J’en avais profité pour regretter qu’il reprenne trop dans
le film la critique malencontreuse envers la complexité du verbe de l’ancien maire
de Conflans Saint Honorine ; les 150 pages du livre ont permis de
détromper cette impression.
« Qui au sein des
nouvelles générations nées en ce début du troisième millénaire sait que ce gros
fumeur fut aussi l’instigateur de la loi anti-tabac, de la CSG, de la paix en
Nouvelle Calédonie, du compte individuel de formation, de la réforme d’air
France et des PTT, du livre blanc des retraites, du revenu minimum d’insertion
surtout ? »
L’intitulé du film extrait d’une lettre testament est
également significatif de la richesse de sa personnalité qui au moment du dépôt de
son urne funéraire avait valu de Jacques Dutronc habitant de Monticello, la
formule : « Un Rocard sinon rien ! »
« Je n’ai pas une goutte de sang corse,
et n’avais jamais mis les pieds sur l’île avant 1968. Le mois de mai de cette
année-là avait échauffé les esprits. Je ressentis puissamment le besoin de
rassembler pour une bonne semaine, la quarantaine la plus active d’étudiants et
de cadres du PSU. La mutuelle étudiante rendit cela possible en Corse. »

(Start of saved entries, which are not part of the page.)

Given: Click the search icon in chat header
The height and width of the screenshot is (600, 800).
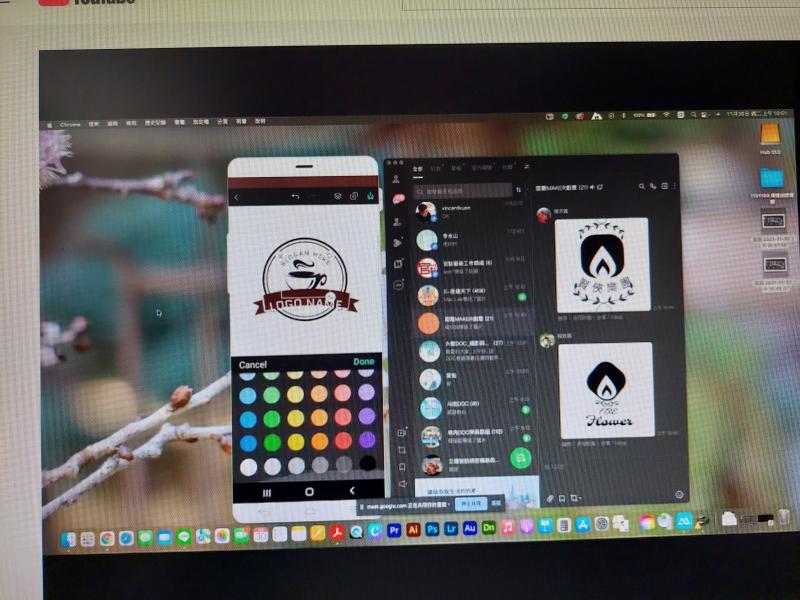Looking at the screenshot, I should pyautogui.click(x=641, y=186).
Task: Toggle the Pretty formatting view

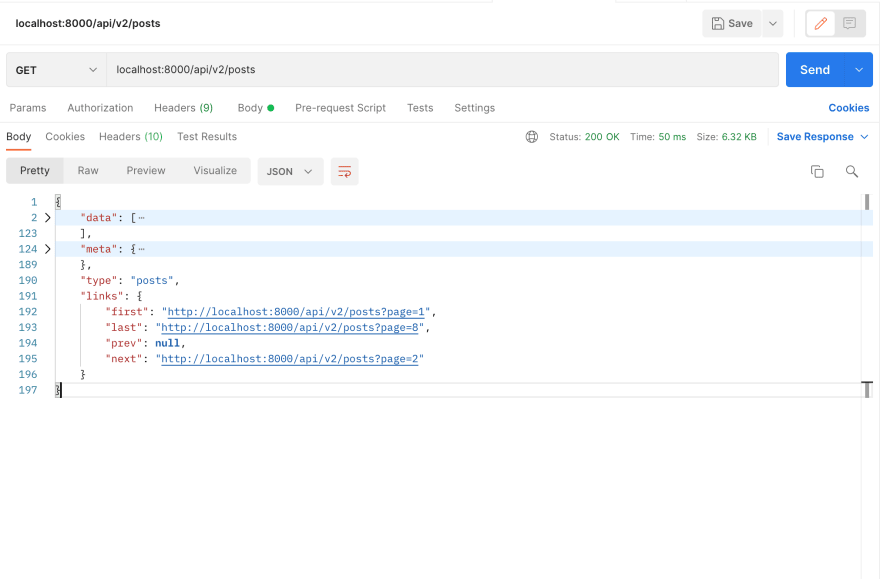Action: (x=34, y=170)
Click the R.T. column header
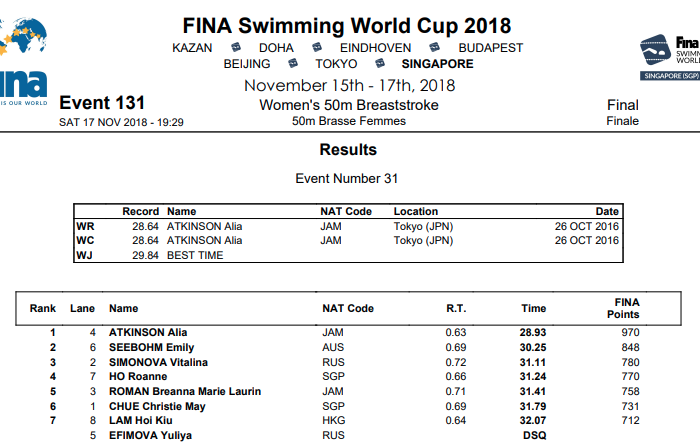Screen dimensions: 700x448 [x=456, y=309]
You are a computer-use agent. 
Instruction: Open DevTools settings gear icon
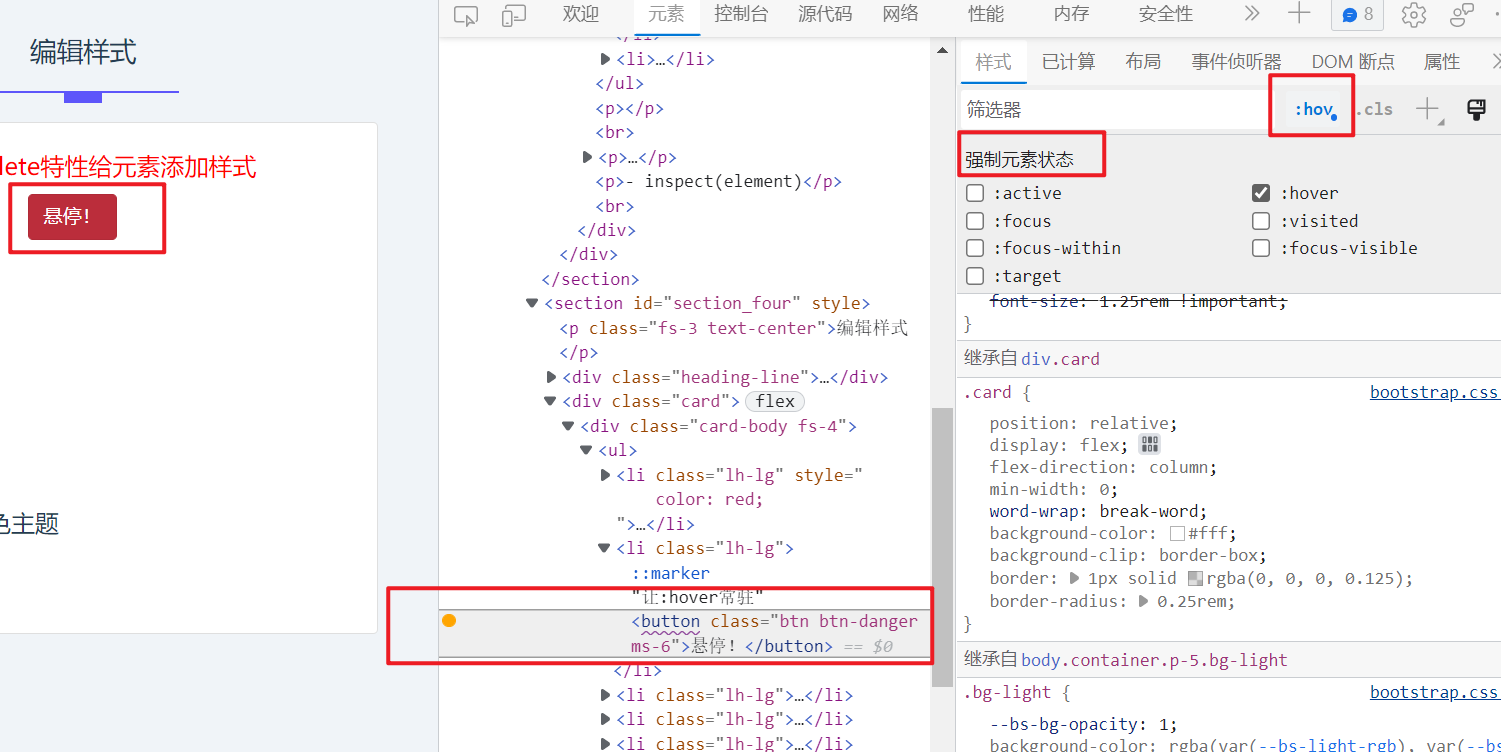pos(1413,15)

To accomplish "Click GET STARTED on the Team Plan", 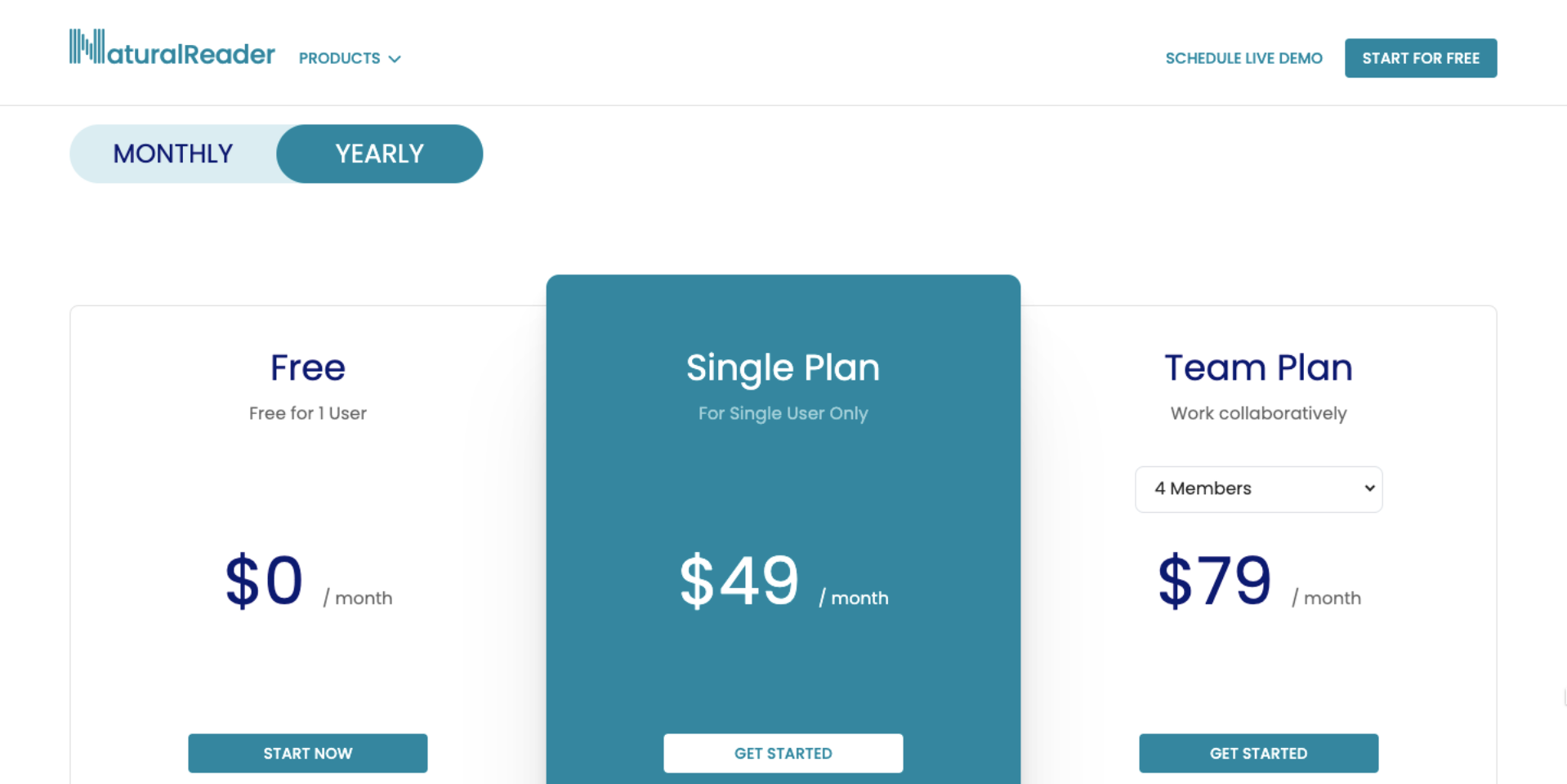I will click(x=1258, y=753).
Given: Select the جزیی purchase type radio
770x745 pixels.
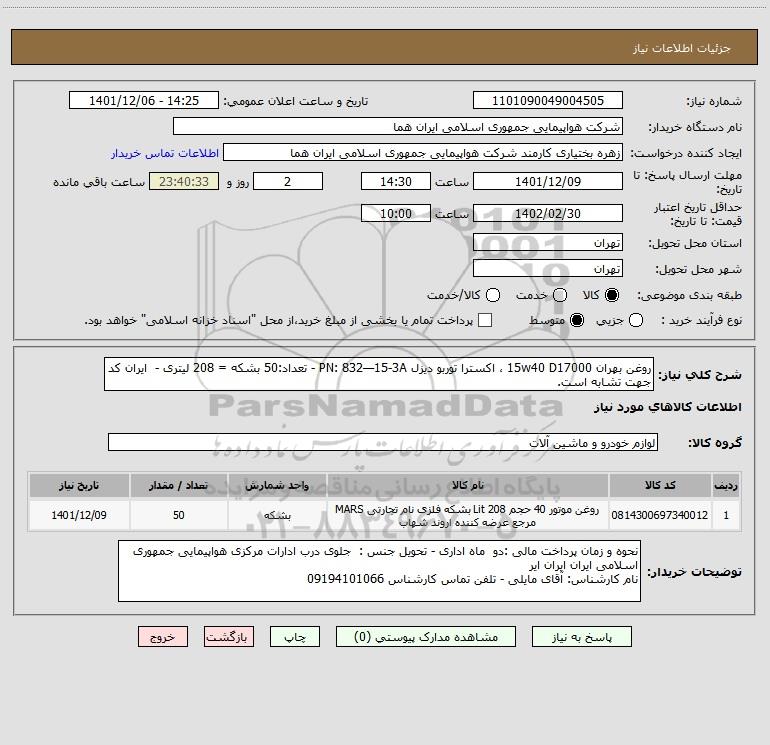Looking at the screenshot, I should (636, 320).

L’ouvrage acquis comme consolation de voir en une ville qui
fut jadis « rocardienne » seulement une cinquantaine de personnes
blanchies sous le harnois à l’invitation de Michel Destot, ancien maire, est comme son objet,
tranchant, honnête, stimulant.
« Comment
voulez-vous éclairer les électeurs avec des gens qui cherchent sans cesse à
attiser les peurs, déformer vos propos, les décontextualiser, les tirer vers le
bas. »
Loin de moi de critiquer quelqu'un pour disposer d'un Verbe élégant, un minimum sophistiqué ? à notre époque.
RépondreSupprimerMais il me semble que le devenir de ce Verbe est menacé par la volonté de TOUT mettre sur la place publique. Cela est fatal pour le Verbe, et la société elle-même.
La place publique ne supporte pas la complexité, me semble-t-il, et ne pas s'en rendre compte installe un orateur dans une naïveté qui surprendrait ceux qui, à leurs propres yeux, se veulent sophistiqués, et je pèse mes mots, là.